■ **Task goal**: Retype, without changes or pictures, only the lines that begin at the one containing "Task: Filter results by 文件夹" and end at the last line of the records that follow.

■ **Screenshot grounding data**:
------------

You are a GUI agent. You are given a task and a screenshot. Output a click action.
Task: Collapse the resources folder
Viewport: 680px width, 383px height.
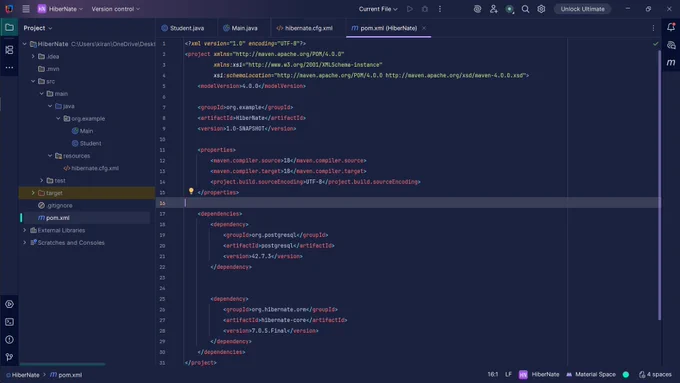50,155
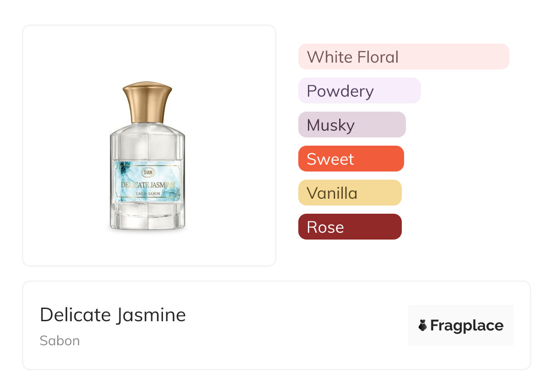Open the Delicate Jasmine title link

click(x=113, y=315)
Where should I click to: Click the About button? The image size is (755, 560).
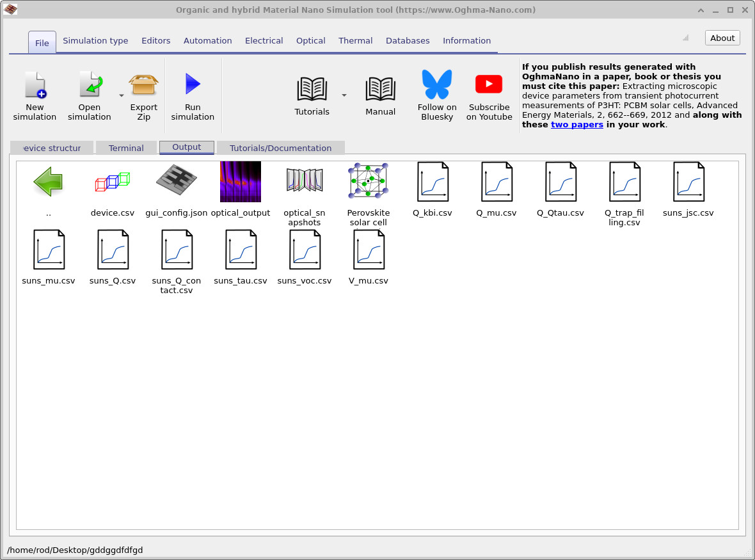pyautogui.click(x=722, y=38)
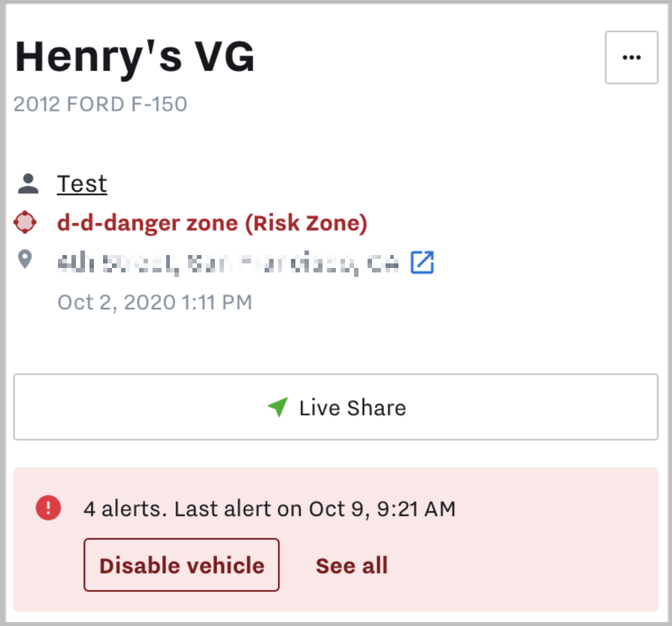The height and width of the screenshot is (626, 672).
Task: Click the word 'Live Share' label text
Action: (x=352, y=408)
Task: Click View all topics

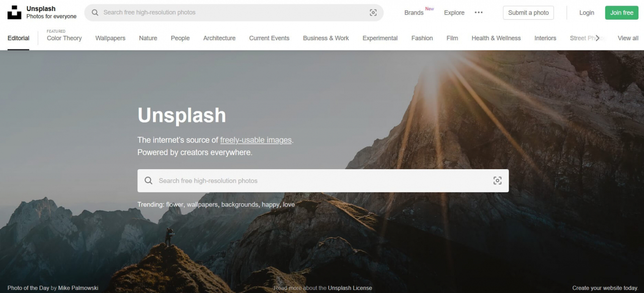Action: coord(627,38)
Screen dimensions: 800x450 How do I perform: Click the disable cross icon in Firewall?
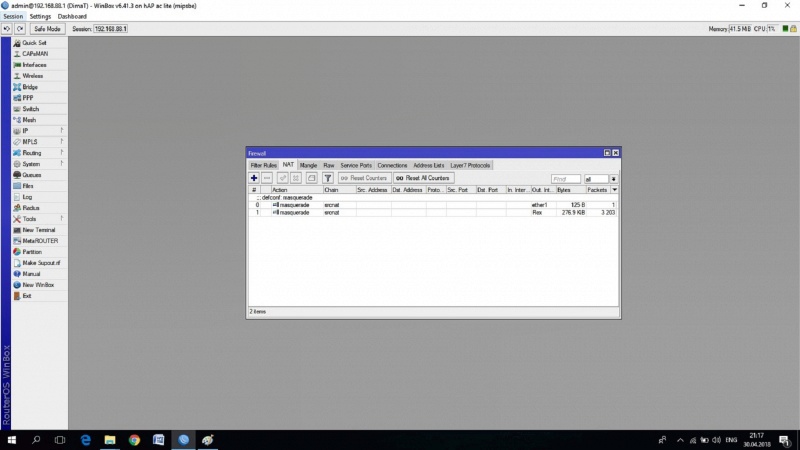pos(296,178)
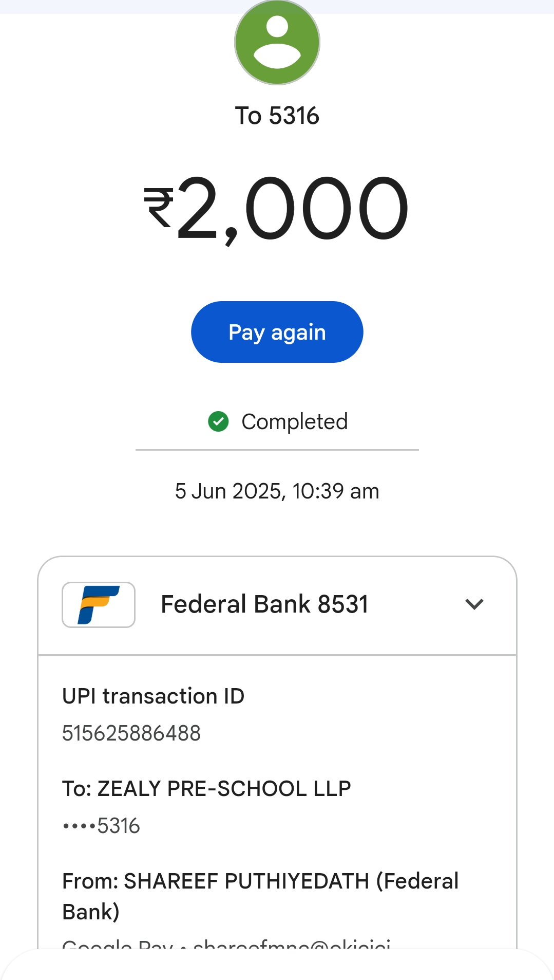Tap the Pay again button
Viewport: 554px width, 980px height.
(277, 332)
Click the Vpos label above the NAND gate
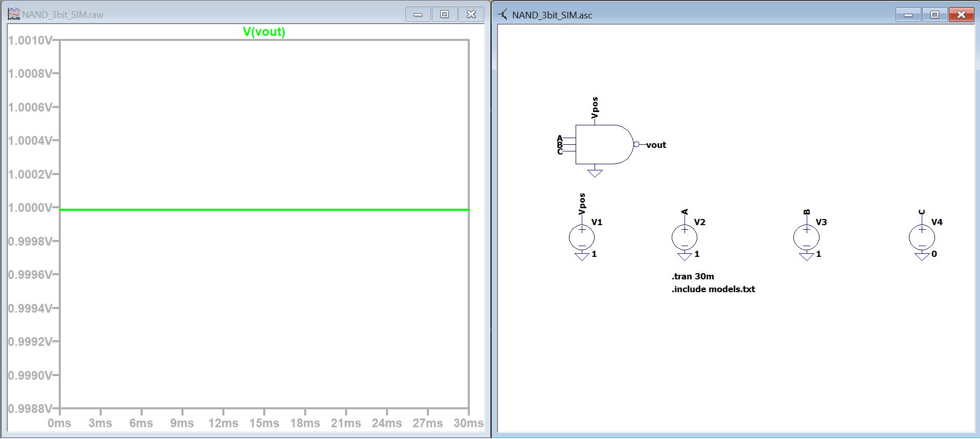 [595, 107]
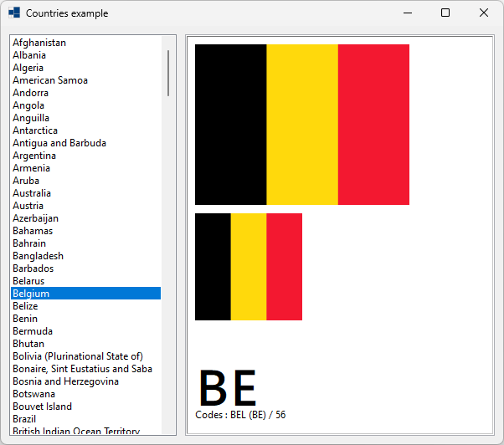Maximize the Countries example window
The height and width of the screenshot is (445, 504).
coord(445,13)
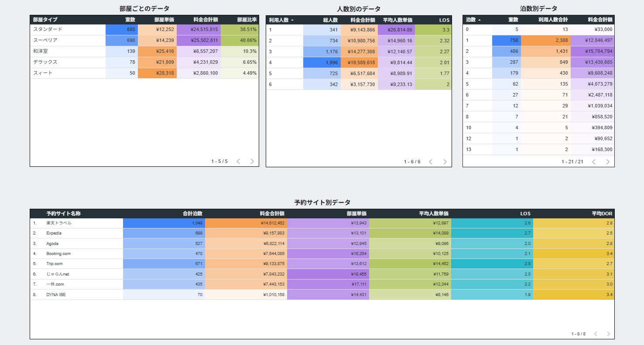Click next page arrow in 予約サイト別データ table
The width and height of the screenshot is (644, 345).
click(x=608, y=334)
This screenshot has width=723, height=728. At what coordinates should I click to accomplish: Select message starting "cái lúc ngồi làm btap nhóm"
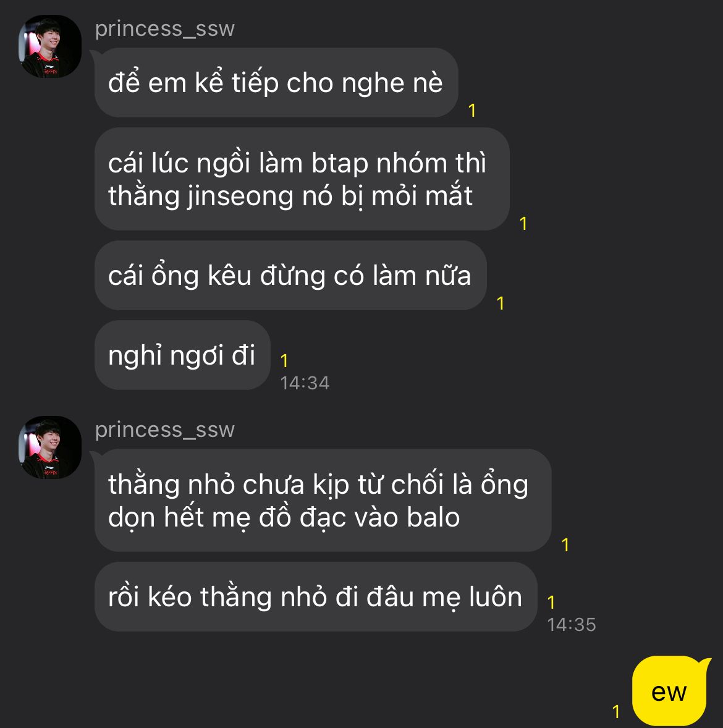[x=302, y=179]
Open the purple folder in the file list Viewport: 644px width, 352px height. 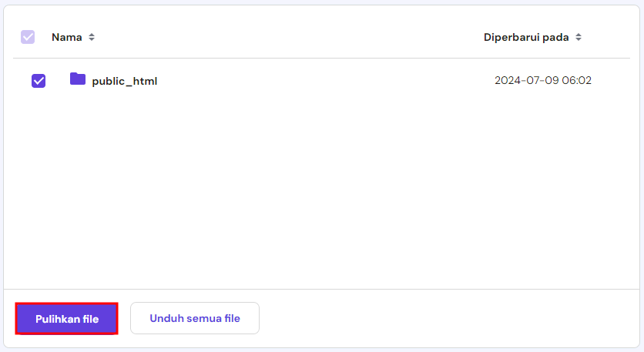pyautogui.click(x=77, y=79)
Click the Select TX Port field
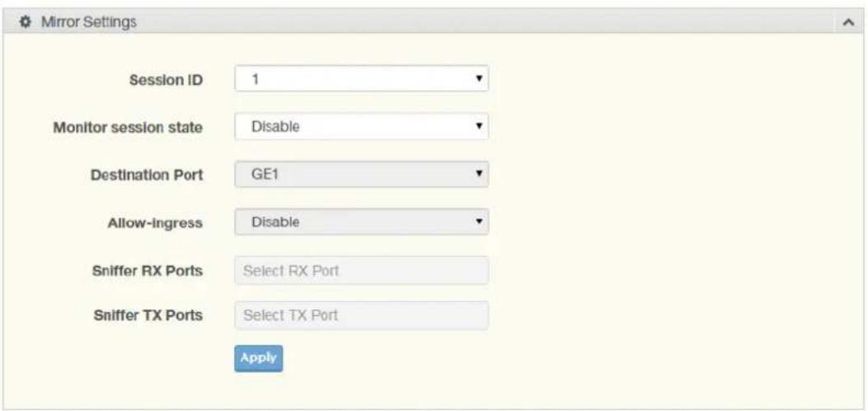The width and height of the screenshot is (868, 411). click(x=362, y=315)
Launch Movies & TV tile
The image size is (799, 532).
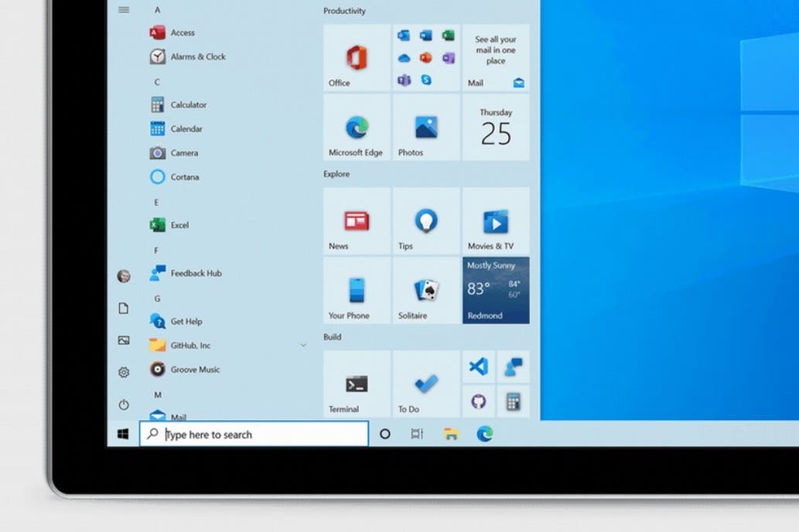pos(495,222)
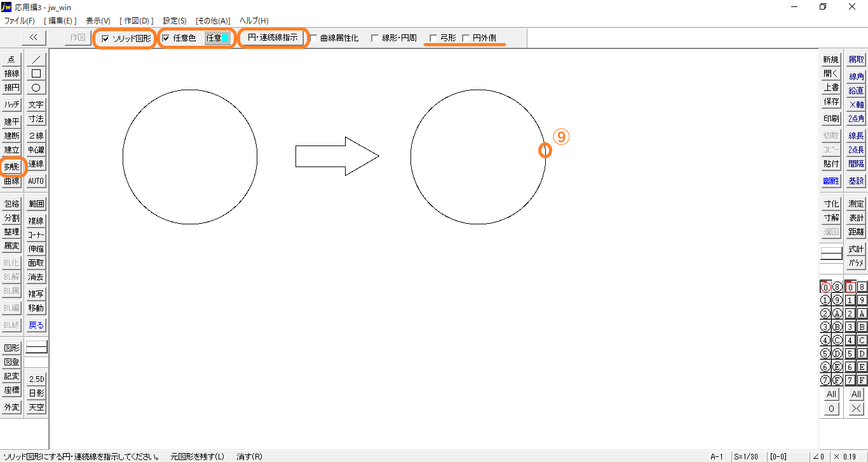Select the rectangle drawing tool (□)
The image size is (868, 462).
click(36, 74)
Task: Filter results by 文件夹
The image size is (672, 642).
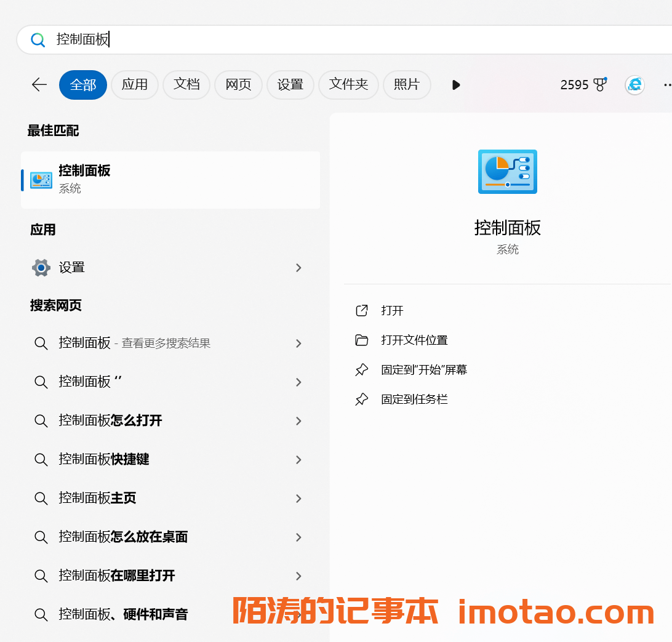Action: (348, 85)
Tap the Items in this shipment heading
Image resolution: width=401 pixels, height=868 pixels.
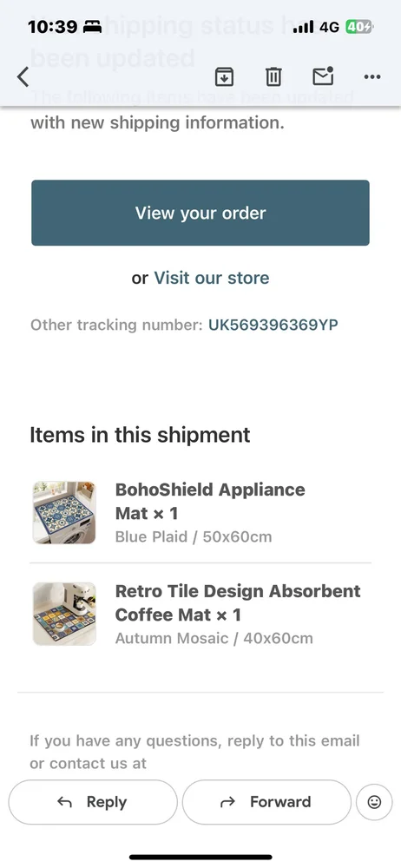[140, 435]
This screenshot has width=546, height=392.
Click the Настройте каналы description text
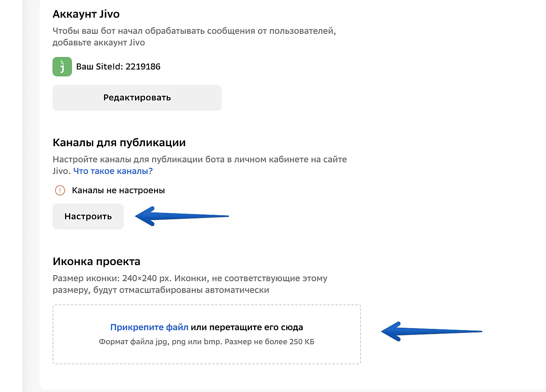pos(200,159)
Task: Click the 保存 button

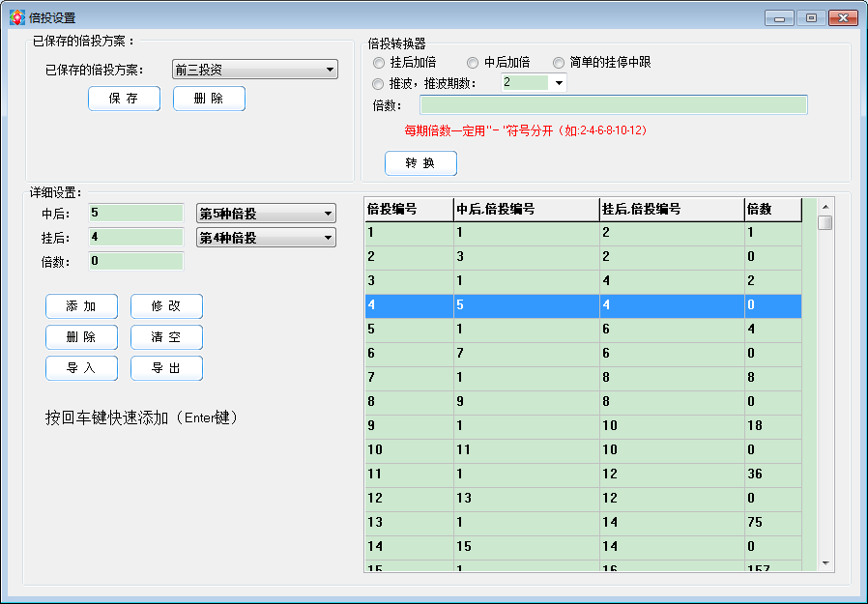Action: [x=124, y=99]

------------

■ **Result**:
Task: Filter results by 文件夹
The image size is (672, 642).
Action: (348, 85)
Tap the Items in this shipment heading
Image resolution: width=401 pixels, height=868 pixels.
[140, 435]
This screenshot has width=546, height=392.
Click the Настройте каналы description text
pos(200,159)
Task: Click the 保存 button

Action: [x=124, y=99]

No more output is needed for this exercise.